Saved data entries:
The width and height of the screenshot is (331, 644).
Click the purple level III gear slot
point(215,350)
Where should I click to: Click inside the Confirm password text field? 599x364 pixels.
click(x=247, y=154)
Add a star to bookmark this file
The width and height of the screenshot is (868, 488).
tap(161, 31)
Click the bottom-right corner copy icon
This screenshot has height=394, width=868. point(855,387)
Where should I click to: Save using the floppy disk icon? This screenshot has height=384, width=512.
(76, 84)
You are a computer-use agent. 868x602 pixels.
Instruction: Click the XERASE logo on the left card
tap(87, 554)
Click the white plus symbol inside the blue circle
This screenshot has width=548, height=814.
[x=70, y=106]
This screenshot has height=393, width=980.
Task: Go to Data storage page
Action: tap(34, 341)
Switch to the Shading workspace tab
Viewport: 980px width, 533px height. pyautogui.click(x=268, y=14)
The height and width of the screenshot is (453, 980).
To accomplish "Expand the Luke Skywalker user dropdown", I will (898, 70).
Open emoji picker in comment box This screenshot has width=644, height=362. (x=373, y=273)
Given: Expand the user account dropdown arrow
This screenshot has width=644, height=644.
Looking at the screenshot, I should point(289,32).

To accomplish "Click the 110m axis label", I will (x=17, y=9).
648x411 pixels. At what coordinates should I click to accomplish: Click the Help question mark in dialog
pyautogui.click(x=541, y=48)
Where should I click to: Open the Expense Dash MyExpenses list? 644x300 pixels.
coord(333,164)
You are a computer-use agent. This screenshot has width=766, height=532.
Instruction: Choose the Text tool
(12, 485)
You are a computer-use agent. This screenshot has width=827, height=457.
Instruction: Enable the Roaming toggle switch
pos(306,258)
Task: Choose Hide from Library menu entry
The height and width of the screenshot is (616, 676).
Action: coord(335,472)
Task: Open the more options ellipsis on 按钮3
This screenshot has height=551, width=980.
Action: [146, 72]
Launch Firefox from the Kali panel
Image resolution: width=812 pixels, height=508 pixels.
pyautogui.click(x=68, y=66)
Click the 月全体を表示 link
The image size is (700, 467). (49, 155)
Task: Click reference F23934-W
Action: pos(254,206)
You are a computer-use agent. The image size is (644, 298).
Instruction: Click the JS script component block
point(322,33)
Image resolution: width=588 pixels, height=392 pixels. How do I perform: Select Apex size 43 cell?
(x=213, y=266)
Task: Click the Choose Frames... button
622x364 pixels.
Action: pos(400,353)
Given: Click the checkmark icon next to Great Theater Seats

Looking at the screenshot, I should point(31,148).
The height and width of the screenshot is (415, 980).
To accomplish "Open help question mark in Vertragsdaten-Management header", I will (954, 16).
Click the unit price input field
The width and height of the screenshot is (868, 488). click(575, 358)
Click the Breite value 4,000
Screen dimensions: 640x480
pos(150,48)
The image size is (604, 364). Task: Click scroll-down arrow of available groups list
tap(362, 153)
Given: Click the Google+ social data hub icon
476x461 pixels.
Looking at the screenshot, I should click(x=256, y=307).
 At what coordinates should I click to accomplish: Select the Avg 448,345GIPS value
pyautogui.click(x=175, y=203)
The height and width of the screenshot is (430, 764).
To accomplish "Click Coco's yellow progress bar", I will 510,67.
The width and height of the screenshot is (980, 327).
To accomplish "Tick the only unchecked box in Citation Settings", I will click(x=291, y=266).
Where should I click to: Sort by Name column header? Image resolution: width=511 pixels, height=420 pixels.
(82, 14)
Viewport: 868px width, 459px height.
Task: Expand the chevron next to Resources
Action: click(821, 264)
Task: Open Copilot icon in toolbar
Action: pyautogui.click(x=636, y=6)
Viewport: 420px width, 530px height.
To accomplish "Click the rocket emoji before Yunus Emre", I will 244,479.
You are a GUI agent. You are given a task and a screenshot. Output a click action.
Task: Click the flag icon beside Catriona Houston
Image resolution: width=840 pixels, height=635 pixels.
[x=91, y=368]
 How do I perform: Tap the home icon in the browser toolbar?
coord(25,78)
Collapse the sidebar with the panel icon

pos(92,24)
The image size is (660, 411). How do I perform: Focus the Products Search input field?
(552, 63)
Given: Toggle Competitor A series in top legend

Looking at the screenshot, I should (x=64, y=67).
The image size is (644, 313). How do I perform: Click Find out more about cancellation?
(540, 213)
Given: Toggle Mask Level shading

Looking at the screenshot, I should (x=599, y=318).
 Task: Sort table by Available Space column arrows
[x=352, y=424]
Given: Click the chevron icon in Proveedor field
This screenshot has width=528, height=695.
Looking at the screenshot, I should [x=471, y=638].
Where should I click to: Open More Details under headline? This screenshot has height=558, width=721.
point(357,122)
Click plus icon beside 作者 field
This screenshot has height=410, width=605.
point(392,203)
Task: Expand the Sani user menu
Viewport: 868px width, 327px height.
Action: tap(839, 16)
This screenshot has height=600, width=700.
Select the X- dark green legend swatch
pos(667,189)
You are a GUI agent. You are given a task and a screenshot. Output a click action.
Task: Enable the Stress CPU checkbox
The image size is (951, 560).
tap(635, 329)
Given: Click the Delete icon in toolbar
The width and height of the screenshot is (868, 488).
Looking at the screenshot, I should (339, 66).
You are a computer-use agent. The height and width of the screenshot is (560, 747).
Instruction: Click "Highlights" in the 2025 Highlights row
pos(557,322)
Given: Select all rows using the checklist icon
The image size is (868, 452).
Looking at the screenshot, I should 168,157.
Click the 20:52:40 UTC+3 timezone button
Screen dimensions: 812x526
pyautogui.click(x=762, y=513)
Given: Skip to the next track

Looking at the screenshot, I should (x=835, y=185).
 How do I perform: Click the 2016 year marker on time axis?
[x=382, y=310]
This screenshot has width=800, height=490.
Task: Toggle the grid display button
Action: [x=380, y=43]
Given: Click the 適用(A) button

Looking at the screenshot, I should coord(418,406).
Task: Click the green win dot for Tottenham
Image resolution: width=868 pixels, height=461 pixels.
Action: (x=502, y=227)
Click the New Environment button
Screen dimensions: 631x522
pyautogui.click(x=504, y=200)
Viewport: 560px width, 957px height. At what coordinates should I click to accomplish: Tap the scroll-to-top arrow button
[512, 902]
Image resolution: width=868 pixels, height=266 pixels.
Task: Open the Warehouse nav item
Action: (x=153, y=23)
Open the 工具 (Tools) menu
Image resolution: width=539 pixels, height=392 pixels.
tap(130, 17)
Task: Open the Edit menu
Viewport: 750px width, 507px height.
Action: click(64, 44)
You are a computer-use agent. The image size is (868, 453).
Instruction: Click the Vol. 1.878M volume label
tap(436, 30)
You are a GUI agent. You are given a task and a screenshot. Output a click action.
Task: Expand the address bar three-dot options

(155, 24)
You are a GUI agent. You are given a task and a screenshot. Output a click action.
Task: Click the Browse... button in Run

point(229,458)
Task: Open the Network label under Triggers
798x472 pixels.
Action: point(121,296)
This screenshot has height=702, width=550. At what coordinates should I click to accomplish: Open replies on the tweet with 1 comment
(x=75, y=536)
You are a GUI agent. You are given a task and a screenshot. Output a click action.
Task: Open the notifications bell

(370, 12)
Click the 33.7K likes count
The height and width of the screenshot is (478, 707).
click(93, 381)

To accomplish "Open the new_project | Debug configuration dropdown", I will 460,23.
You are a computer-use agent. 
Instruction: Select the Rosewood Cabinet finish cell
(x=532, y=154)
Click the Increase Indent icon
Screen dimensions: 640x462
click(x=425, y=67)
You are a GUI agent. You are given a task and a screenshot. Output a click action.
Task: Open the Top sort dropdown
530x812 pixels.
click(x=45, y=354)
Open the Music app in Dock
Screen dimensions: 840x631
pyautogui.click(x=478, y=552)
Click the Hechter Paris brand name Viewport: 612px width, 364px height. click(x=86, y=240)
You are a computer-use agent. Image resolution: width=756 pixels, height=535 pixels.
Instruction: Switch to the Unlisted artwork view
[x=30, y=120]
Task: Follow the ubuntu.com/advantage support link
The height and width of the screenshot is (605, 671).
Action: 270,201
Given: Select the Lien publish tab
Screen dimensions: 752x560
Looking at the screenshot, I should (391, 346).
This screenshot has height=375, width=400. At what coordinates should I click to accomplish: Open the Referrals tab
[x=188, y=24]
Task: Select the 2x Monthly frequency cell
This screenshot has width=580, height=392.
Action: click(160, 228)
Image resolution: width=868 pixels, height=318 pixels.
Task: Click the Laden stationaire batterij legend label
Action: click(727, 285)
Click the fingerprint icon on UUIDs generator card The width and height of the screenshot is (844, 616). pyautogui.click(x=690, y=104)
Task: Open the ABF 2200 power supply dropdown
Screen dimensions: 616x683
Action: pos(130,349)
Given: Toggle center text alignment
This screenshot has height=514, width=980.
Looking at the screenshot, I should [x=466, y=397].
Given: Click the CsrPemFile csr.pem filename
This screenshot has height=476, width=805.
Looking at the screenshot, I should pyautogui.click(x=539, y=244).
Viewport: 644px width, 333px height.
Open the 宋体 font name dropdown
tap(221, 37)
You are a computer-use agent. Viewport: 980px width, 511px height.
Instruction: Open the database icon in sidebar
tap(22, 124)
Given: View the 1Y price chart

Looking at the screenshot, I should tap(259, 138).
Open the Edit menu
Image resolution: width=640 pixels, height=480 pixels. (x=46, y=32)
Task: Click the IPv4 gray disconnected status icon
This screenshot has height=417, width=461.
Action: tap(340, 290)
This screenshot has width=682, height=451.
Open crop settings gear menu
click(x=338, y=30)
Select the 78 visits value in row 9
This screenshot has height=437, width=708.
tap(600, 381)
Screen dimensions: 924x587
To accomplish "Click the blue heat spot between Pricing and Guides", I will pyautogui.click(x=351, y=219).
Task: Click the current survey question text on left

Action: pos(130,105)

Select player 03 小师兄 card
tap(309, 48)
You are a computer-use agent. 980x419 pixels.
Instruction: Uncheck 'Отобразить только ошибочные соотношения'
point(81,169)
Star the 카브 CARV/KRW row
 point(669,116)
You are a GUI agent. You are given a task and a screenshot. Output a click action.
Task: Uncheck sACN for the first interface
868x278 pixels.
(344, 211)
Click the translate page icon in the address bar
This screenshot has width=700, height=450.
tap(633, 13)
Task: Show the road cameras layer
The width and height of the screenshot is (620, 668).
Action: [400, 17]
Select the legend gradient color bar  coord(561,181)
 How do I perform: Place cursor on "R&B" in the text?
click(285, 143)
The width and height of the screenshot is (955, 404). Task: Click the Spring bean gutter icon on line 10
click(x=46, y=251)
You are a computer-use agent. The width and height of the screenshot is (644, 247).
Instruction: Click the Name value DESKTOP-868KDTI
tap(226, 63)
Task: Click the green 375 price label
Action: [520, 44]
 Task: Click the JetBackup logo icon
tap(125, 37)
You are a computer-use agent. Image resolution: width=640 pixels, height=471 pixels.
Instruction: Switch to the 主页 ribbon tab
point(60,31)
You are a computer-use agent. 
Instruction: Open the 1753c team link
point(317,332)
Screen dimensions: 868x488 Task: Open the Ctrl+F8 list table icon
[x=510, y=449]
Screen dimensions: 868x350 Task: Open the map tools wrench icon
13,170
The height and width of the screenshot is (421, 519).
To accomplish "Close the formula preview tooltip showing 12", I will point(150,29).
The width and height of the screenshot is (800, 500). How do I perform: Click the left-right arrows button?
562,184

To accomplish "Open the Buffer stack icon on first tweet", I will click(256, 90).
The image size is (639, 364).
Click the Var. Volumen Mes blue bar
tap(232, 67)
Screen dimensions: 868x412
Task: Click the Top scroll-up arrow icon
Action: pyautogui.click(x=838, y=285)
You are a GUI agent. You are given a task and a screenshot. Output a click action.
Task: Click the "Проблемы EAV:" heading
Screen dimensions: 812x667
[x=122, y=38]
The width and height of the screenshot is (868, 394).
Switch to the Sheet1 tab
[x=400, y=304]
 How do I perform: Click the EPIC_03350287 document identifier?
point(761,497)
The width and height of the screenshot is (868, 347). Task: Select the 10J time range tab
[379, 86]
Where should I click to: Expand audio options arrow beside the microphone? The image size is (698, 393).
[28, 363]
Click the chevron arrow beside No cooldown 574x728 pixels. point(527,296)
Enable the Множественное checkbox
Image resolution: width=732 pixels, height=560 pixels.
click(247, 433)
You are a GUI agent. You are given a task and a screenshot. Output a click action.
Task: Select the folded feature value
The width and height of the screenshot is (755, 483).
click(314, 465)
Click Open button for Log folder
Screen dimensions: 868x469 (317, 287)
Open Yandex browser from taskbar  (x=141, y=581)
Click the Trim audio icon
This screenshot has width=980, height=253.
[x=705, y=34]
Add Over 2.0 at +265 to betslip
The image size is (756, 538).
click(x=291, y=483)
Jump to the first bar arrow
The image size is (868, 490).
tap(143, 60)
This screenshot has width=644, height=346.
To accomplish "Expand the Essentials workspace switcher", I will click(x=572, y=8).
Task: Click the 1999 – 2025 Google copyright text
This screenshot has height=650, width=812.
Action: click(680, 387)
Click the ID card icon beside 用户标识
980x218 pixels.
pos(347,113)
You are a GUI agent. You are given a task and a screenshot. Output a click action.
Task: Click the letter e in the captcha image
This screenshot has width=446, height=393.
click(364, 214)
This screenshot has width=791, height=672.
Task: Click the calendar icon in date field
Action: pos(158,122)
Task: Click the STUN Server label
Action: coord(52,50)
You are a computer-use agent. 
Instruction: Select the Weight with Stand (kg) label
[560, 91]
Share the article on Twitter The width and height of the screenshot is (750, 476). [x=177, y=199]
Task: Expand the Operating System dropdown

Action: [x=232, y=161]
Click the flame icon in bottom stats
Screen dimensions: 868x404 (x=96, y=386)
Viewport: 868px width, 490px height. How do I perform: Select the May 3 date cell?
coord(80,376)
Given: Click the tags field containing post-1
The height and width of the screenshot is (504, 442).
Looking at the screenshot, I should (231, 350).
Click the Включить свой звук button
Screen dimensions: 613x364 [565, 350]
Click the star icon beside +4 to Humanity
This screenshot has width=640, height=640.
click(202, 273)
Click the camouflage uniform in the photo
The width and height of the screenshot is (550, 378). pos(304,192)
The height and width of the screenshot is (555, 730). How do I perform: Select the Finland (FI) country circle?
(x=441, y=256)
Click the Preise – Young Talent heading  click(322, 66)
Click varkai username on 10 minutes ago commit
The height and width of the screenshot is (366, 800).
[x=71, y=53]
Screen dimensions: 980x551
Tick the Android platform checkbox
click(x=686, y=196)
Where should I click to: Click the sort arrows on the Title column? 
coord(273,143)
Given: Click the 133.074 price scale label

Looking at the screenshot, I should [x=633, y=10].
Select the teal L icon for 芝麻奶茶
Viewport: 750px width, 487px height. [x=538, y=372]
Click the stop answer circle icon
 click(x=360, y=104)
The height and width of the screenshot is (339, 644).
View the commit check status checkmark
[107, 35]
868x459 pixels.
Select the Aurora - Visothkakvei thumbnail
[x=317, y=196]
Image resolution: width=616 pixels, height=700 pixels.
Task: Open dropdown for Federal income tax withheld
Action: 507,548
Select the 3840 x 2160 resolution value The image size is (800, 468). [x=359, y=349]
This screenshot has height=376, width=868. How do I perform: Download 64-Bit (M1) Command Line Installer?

**What you will do**
Whenever the word "first" occurs in a line of the records, that line counts once; state the total alone.

**Task output**
3